To do → Your answer is the lines from the one that has "Given: Show preview of the post" through the last line of the records below, retyped exactly and alone.

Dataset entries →
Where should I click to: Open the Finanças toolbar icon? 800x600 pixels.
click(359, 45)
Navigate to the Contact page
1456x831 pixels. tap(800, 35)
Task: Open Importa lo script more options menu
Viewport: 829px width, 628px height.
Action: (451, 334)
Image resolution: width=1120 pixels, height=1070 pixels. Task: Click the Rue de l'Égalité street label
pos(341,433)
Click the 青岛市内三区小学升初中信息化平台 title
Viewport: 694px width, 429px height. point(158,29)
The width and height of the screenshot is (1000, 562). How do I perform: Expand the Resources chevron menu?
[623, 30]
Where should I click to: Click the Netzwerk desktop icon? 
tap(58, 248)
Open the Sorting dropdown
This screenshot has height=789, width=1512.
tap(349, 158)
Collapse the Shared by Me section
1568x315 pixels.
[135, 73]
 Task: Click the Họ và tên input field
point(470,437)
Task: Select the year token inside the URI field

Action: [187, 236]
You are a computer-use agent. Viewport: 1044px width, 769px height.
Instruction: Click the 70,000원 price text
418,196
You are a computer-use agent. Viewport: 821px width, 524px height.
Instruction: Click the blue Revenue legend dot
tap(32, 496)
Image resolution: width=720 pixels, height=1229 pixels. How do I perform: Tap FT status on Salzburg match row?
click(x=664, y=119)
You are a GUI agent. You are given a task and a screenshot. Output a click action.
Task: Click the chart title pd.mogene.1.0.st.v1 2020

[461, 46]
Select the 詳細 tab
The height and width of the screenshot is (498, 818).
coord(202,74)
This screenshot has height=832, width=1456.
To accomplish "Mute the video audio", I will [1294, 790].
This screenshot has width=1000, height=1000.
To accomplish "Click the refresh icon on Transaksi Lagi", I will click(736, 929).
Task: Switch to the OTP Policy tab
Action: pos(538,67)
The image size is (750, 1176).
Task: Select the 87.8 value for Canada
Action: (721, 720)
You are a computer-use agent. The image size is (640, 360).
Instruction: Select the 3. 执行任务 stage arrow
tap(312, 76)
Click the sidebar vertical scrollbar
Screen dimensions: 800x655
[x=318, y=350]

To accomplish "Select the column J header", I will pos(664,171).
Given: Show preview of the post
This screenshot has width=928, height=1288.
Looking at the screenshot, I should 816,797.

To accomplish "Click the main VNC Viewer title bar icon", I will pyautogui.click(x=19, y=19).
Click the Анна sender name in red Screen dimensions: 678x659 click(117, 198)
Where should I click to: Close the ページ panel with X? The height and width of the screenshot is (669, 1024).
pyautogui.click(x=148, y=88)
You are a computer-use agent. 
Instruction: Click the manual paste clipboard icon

Response →
Given: Show preview of the post
This screenshot has width=928, height=1288.
Looking at the screenshot, I should 816,797.

To accomplish "Click the main VNC Viewer title bar icon", I will pyautogui.click(x=19, y=19).
Click the Анна sender name in red Screen dimensions: 678x659 click(117, 198)
Where should I click to: Close the ページ panel with X? The height and width of the screenshot is (669, 1024).
pyautogui.click(x=148, y=88)
You are a computer-use agent. 
Instruction: Click the manual paste clipboard icon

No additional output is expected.